Another of the diocese conditions is that the responsibility for running the school will transfer from the diocese to the Executive Committee of Save Sacred Heart High School. Reilly, along with fellow alumni Larry Pepper, Charles “Chalky” Ottinger and Mark Ronchetti, were recently approved as the Board of Limited Jurisdiction, the governing body for self-supported Catholic school.
The quartet is highly qualified to attend to the task of overseeing the school. Pepper is a Vineland attorney, Ottinger headed the Vineland schools as superintendent, Ronchetti is an accountant and Reilly served as a trustee on the board for Cumberland County College for eight years, two as the board chairman.
The new board plans to revamp a number of areas to make the school an attractive option for students and their parents, said Reilly. They plan to reorganize the administration and come up with a lower budget for next year. New curriculum, better advertising, and a tuition assistance program are meant to help bring in more students.
But they still face a number of challenges, Reilly explained. One of the difficulties faced by modern Catholic schools is that “its been a long time since Catholic school teachers were all nuns.” Nuns taught students in exchange for housing and though not ideal, it saved Catholic schools a lot of money.
Now, the schools are staffed by teachers who belong to the Catholic School Teachers Union. In the modern era, “the expense of running a school is much more,” he continued.
Reilly believes that the current economic climate is contributing to lower enrollment numbers. The school could hold close to 350 students, however, Reilly estimated the current enrollment to be around 200 students. Part of the board’s plan is to create a foundation that would provide scholarships or subsidize the $8,000 tuition for lower income students.
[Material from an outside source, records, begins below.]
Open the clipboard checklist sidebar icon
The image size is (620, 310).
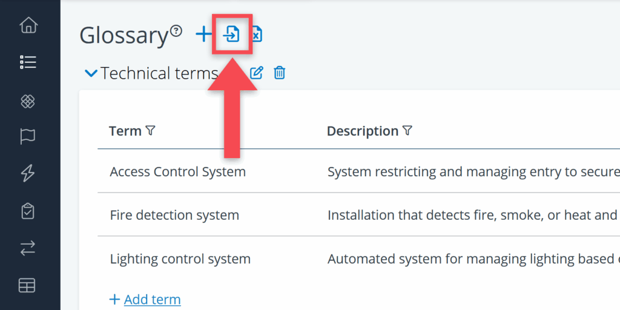(28, 211)
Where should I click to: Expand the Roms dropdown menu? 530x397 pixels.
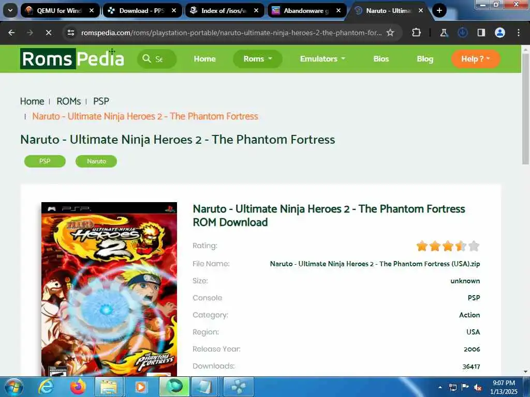258,59
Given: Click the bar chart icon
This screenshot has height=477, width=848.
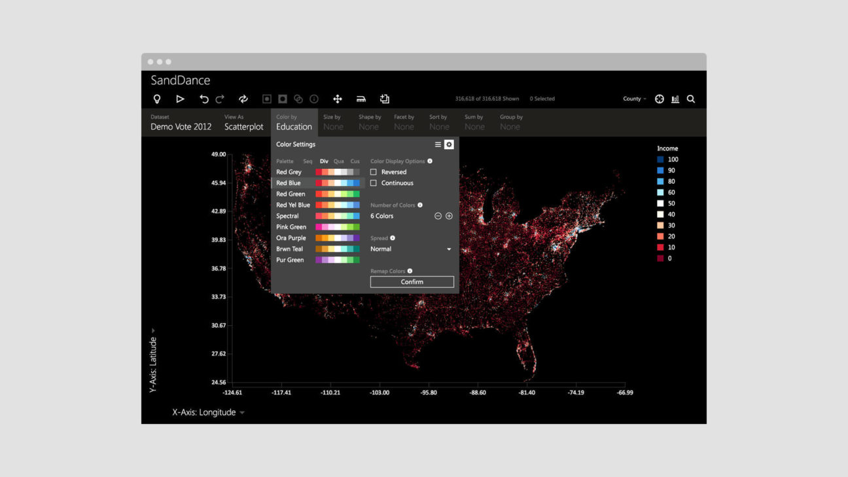Looking at the screenshot, I should click(675, 99).
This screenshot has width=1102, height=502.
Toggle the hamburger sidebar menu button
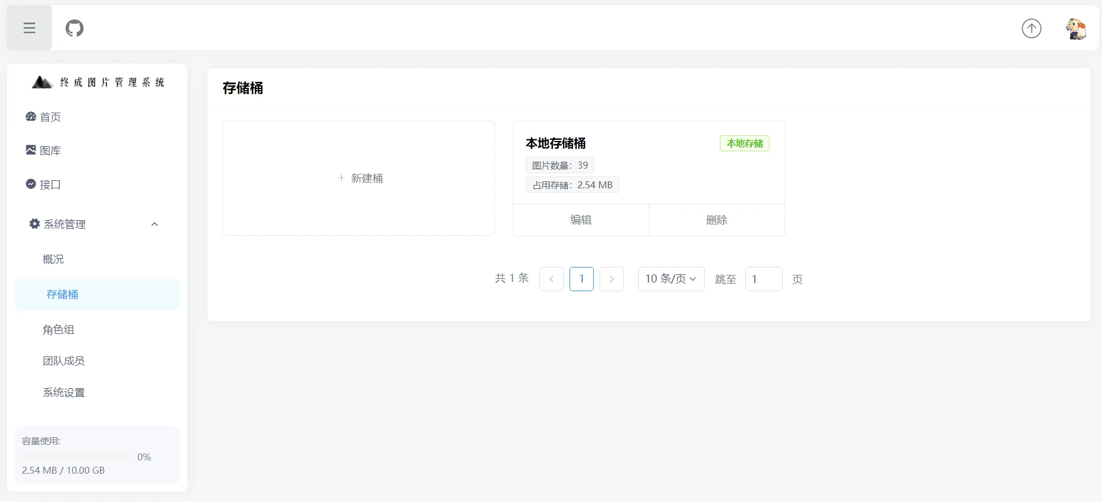tap(29, 28)
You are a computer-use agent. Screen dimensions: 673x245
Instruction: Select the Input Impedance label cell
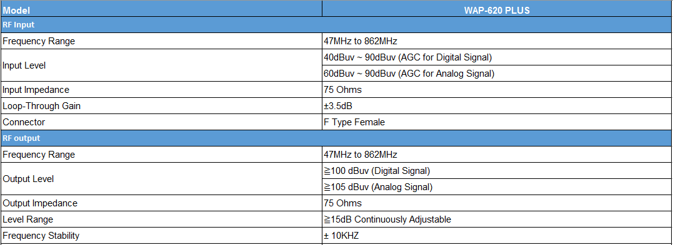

Sacred Heart is also fighting an uphill battle following the original closing announcement. Reilly said he just learned of two eighth grade girls who will be attending Our Lady of Mercy Academy in the fall because their families believed that Sacred Heart was still closing.
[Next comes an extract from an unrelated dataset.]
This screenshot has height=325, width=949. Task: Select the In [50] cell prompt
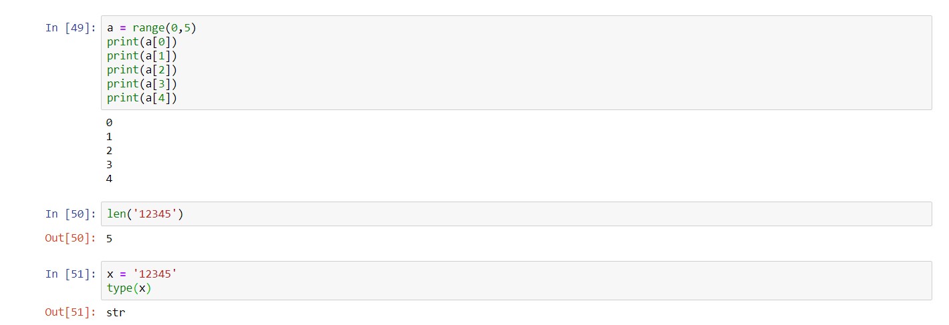pyautogui.click(x=71, y=214)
If Sacred Heart were closed, it would leave a “large spot of South Jersey without access to Catholic education,” Reilly said. The closest co-education Catholic school is St. Joseph Catholic School in Hammonton, a 25 mile ride from Vineland.
Whether the family of a student is Catholic or not, Reilly explained that Catholic schools are important. The discipline, academics and community offered through Catholic schools is not easily duplicated.
That sense of community is evident in the “obvious support” Sacred Heart has received from its over 140 different contributors. Many donations and pledges have come from alumni and parents of alumni, said Reilly. Local businesses recognize the value of the school as well and have donated to the cause. He added that one recent contributor called the school “iconic” to Vineland.
“It’s hard for us and all supporters to imagine Vineland without Sacred Heart.”